Locations are a foundational matrix for geospatial applications, which start with locational reference points and then apply statistical and spatial science and analytics to geographical constructs. What organizations now want to do with this data is to further enrich it so geospatial data can tell a more complete story about the locations that it represents.
“Using locational reference points for analytics dates back to the 1960s, so it certainly isn't new,” says Joe Francica, locational intelligence expert for Pitney Bowes, a provider of analytics and global e-commerce solutions. “But with the advent of applications like Google Maps, 10 or 12 years ago, this data took on greater powers of visualization that have continued along the path of further enriching the content that attaches to locational data.”
Examples of locational data enrichment in geospatial applications include forestry mapping that can now include analysis of trees and ground cover, topography, and even soil composition and moisture content. In the urban arena, 3D city maps with locations of buildings, streets and street construction repair sites are deployed over mobile devices to citizens to help them navigate their routes. In all cases, it is a combination of software and data cultivation that builds greater levels of intelligence into the data.
“GIS departments in city governments are beginning to exploit this enriched locational data for more effective government,” Francica says. “By using enriched geospatial intelligence, they can track and monitor assets, whether these assets are buildings, traffic lights or other points of infrastructure. A fire department can look at incident response logs and determine whether vehicles and stations are deployed for maximum effectiveness.”
Francica believes that if governmental agencies develop a geospatial intelligence foundation that collects and analyzes more statistical and static GIS data, and then add to this a stream of dynamic geospatial data that comes from Internet of Things (IoT) sensors on traffic lights, subway tracks, etc., that agencies can take their geospatial knowledge to new levels.
“The process starts with the setup of baseline location data,” Francica says. “From there, agencies can determine the types of data they wish to append to this locational data base so they can expand their geospatial awareness.”

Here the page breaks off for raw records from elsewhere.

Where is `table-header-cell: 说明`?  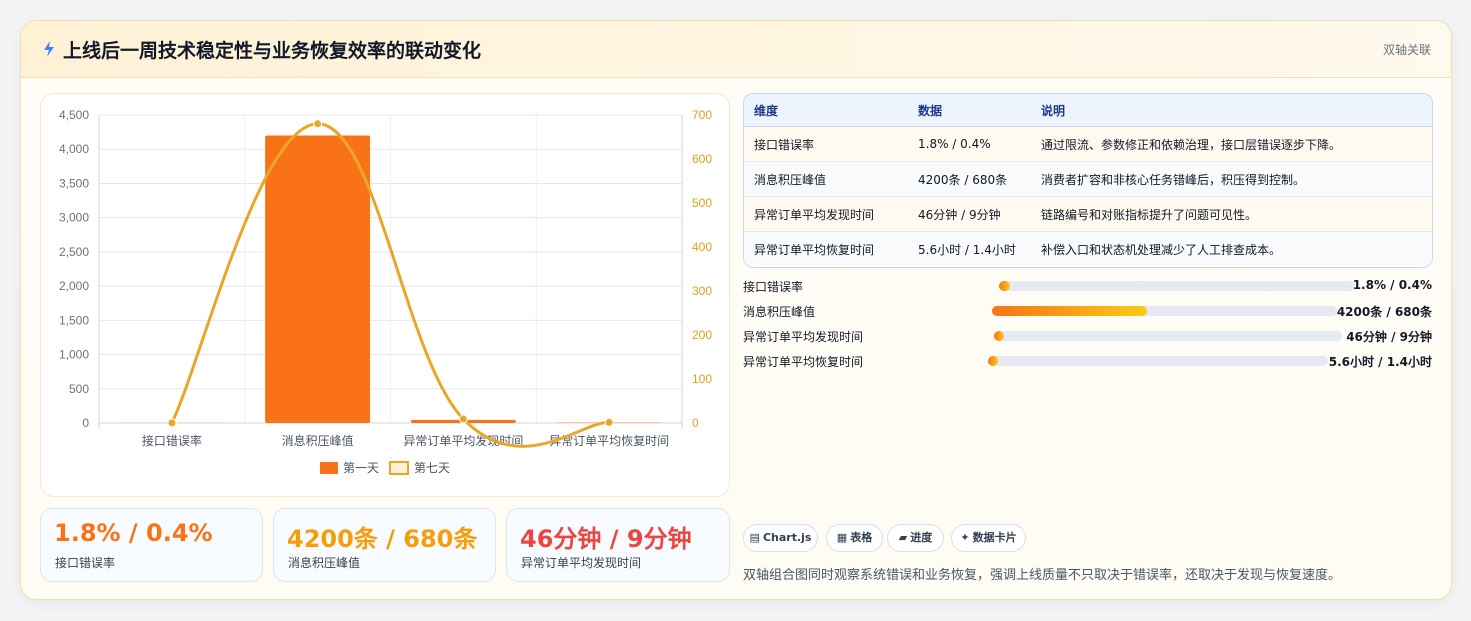
table-header-cell: 说明 is located at coordinates (1232, 110).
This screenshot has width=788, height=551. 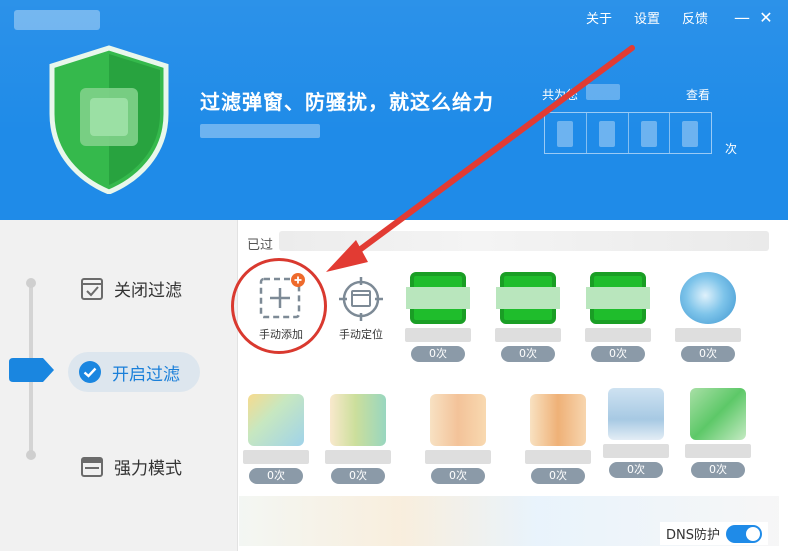 What do you see at coordinates (560, 95) in the screenshot?
I see `stats-label: 共为您` at bounding box center [560, 95].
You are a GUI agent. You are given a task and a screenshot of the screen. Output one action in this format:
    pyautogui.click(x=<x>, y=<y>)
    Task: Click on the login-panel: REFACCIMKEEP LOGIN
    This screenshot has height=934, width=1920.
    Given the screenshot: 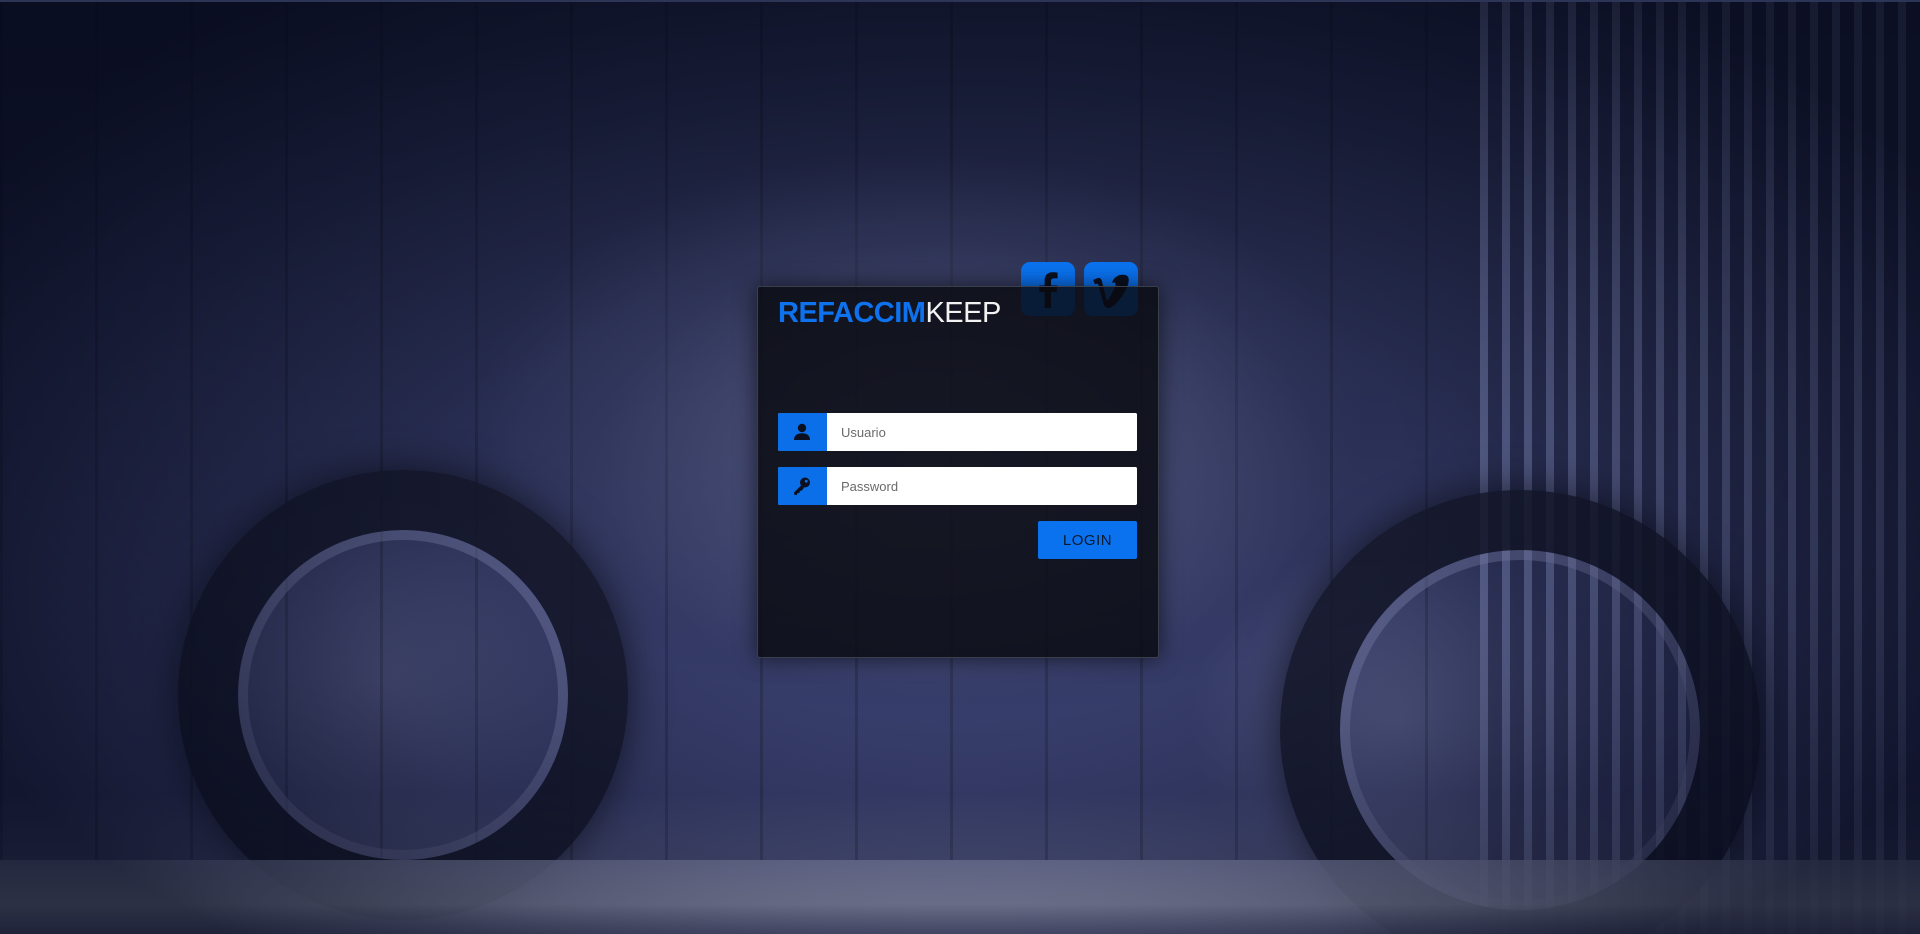 What is the action you would take?
    pyautogui.click(x=958, y=472)
    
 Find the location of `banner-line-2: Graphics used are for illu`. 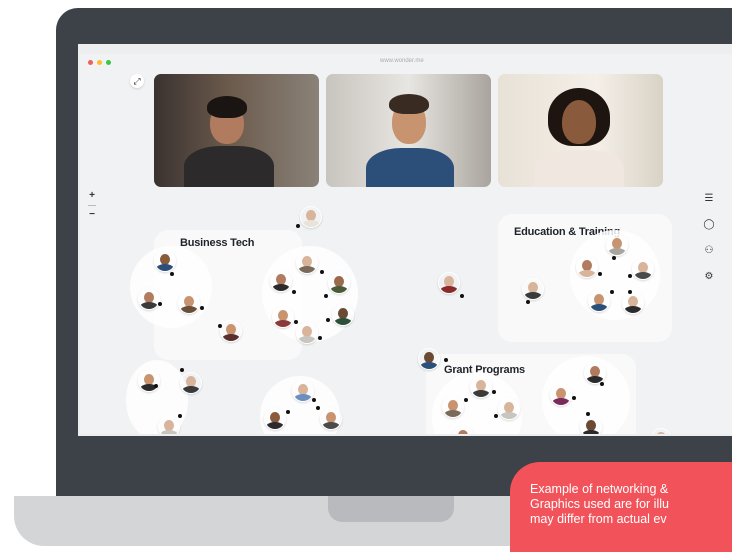

banner-line-2: Graphics used are for illu is located at coordinates (600, 504).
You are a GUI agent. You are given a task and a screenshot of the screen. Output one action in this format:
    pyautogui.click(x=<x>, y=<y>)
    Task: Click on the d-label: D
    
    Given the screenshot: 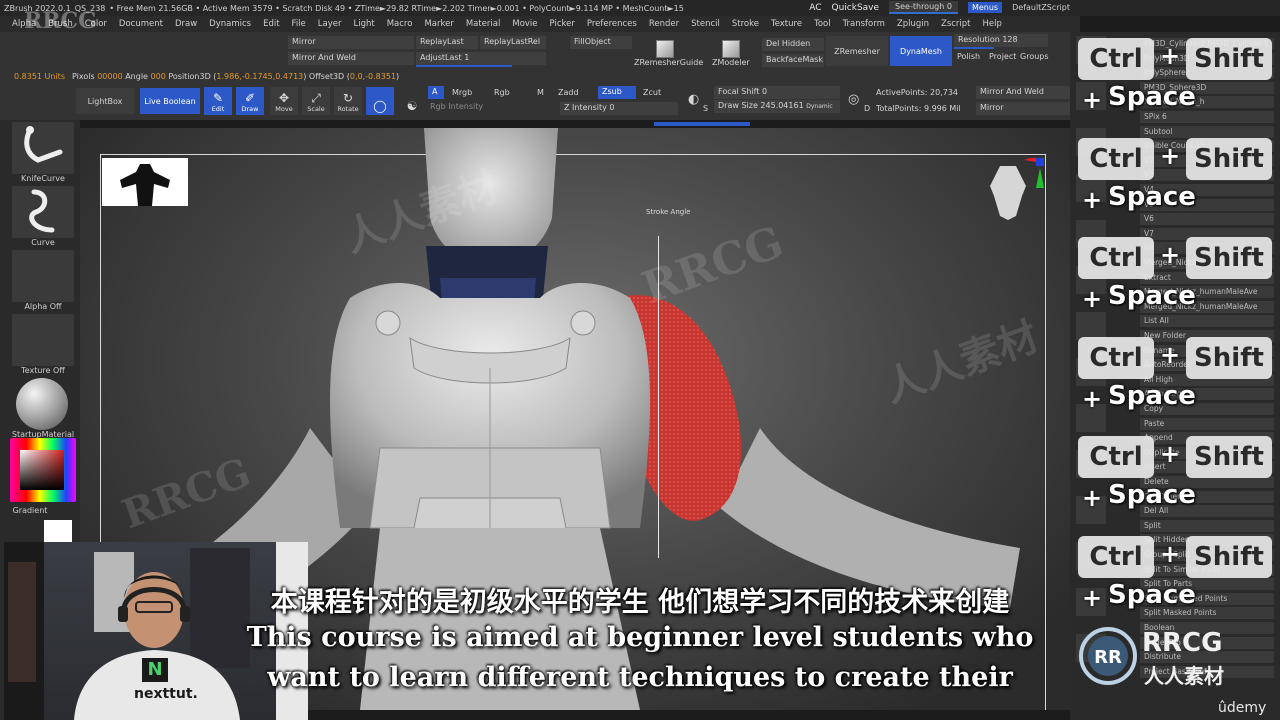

The process isn't always as easy as it sounds. To be effective, agencies must begin with clearly defined business cases and strategies about what they want to derive from their geospatial information.
“Common uses that we see are agencies wanting to use their geospatial data for purposes of zoning and planning,” Francica says. “For instance, what is the best use of a certain parcel of land? Is the parcel in a flood zone? For the proposed use, what is the future impact likely to be?”
In the private sector, insurance companies might use such data to determine risk factors when setting the rates of property and auto insurance. Telecommunications companies using 3D geospatial enhancement of locational data might use the data to look at heights of structures and general topography in order to determine where to place a communications tower to ensure a line of sight for telecom transmissions. And increasingly, government agencies are letting out construction contracts that require builders to use geospatial intelligence in the form of 3D building site and architectural models.
Companies like Pitney Bowes assist in the process by providing analytics services that help organizations harvest the data that they want — especially the raw data that comes in from real-time IoT sensors.
“The challenge that government agencies and private enterprises have is that there is so much IoT data coming in so quickly and from so many directions, that they often miss opportunities to harness this data for business advantage,” Francica says. “We assist them in the process by providing a cloud-based solution that can capture and harvest the data for them, appending the data that they want to their baseline locational data so their geospatial applications are enriched.”
What is the best way for organizations to improve the quality of information that their geospatial applications are delivering?
“First, get your GIS and geospatial people educated as quickly as you can,” Francica says. “There already is an abundance of data sitting out there that can be incorporated into geospatial systems to enrich them, but you have to know what is available and what you want.”
Second, develop crisp business cases that will help you focus on the data that you want to go after. If you are a telecom provider and you have a service level agreement (SLA) with your customers, you want to make sure that any new tower you invest in will always have a clear line of sight for your data transmissions so you can meet these service levels. If you are a city government and you want to improve the response times of first responders to traffic incidents, you want to know where most of the traffic jams and accidents are occurring.
“It’s all about providing a better quality of life for your customers and your constituents,” Francica says. “If you can master your command of geospatial intelligence so you understand exactly what is going on, you place yourself in a better position to do this.”